John Stevens

Originally researched and written by Neal Trischitta


In the early 19th century the United States lacked the transportation and communication infrastructure necessary for social and economic unity for an industrializing nation. Transportation and communications were at best rudimentary with poorly maintained roads and many areas relying on coastal shipping. Steam powered engines and tools were already emerging and being developed in England as an outgrowth of its mining industry. In the creation of a nation of disjointed, virtually independent republics, there was nothing more critical than the need for intercolonial transportation. This problem was more apparent to Colonel John Stevens who asserted “that efficient transportation, on land and water has been and is the greatest single factor in the progress and prosperity of these United States.” (Turnbull, 4) During the first half of Stevens’s life, there was little intercolonial commerce, only inadequate mail carriage and little exchange of political views across colonial America. Stevens was fortunate to live through the years from 1749 to 1838, which many historians consider the most vital in building an industrialized America. After the American Revolution, he left the Continental Army and became a modest American figure in social, commercial, and scientific arenas. The colonel was considered a genius of steam, as a leading steamboat innovator of the 1800s. Stevens designed crafts that changed the technology of steam navigation. On land he began twenty years ahead of his competitors and single-handedly fought for the recognition of steam power in America.

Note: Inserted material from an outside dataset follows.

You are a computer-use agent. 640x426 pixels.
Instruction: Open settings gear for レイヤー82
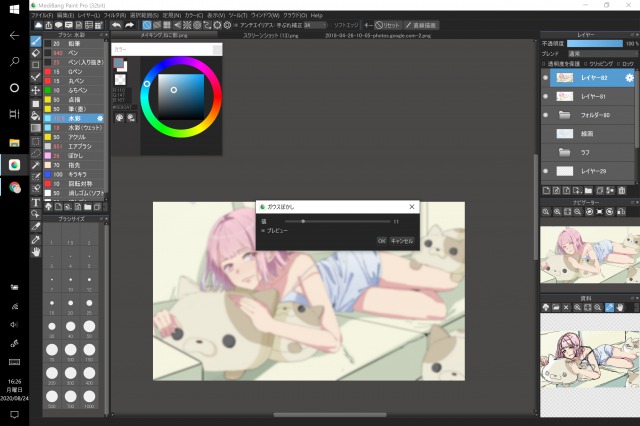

While drawing attention to the idea of steam power, Stevens faced skepticism and ridicule, yet he engineered and operated the first “steam carriage” to run upon rails in the American hemisphere. In the course of his ninety years, Stevens lived in two states, New Jersey and New York, that border the Hudson River. Some of his inventions came too early for his time, as the United States and other countries were not ready mentally or mechanically to appreciate their value. He regularly appealed to the federal government and various states through proposals encouraging investment in transportation for general use. Among other advantages, Stevens reasoned that a transportation system would strengthen domestic commerce rather than foreign imports. “The expense of transportation through railways would reduce from fifty to five percent. A farmer remotely situated would save four fifths of his present expense in the transportation of his produce to market.” (Stevens, 12) This reveals the difference between a businessman and an engineer trying to resolve real life problems. Many of the inventions and innovations that he designed would be built by his descendants, particularly John Cox Stevens, Robert Livingston Stevens, and Edwin Augustus Stevens. Upon the foundation of his family, he rose among his peers as “Colonel Stevens, of Hoboken.” He was a progressive farmer, ambitious horticulturist, a student of law and politics, an advanced naval architect, and foremost a mechanical engineer. Colonel John Stevens conceived of and contributed to many engineering innovations in steam, transportation, and politics. Subsequently, his talents affected the engineering of America.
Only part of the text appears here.